**GOAL OF THE EXERCISE:** Print, please, exactly the lines from the one with "Given: Expand the recipient list chevron" through the final line of the data below, with both ends included and the pictures left out.

# # # # #

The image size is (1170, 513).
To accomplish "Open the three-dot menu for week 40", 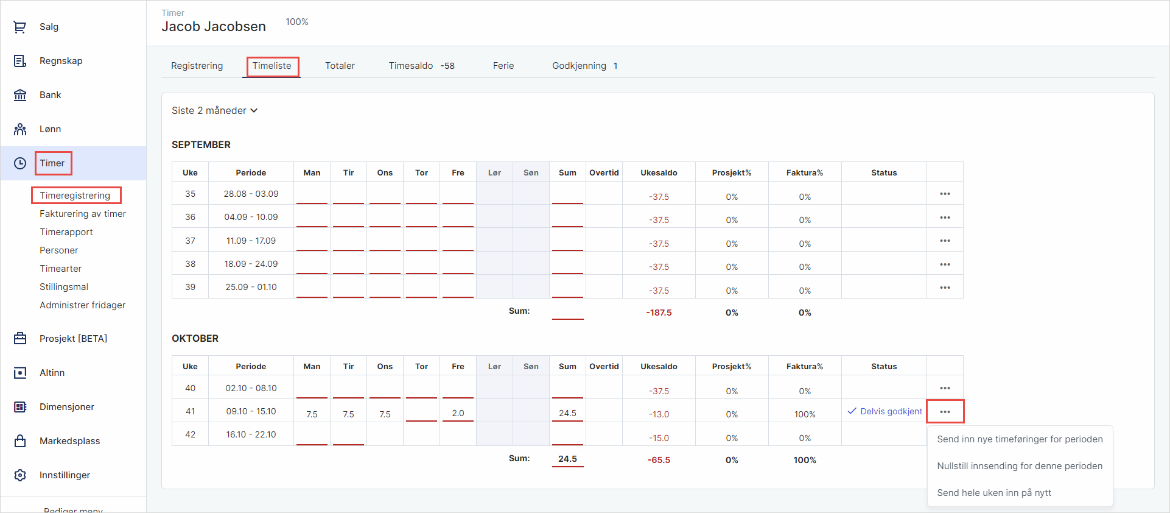I will (x=945, y=388).
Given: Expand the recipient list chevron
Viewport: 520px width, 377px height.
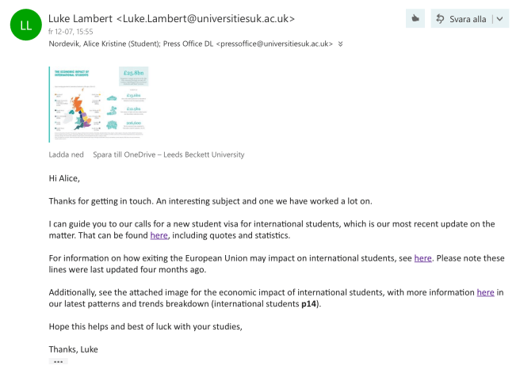Looking at the screenshot, I should pyautogui.click(x=341, y=44).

# # # # #

**COMPLETED TASK:**
Given: Expand the recipient list chevron
Viewport: 520px width, 377px height.
Looking at the screenshot, I should pyautogui.click(x=341, y=44).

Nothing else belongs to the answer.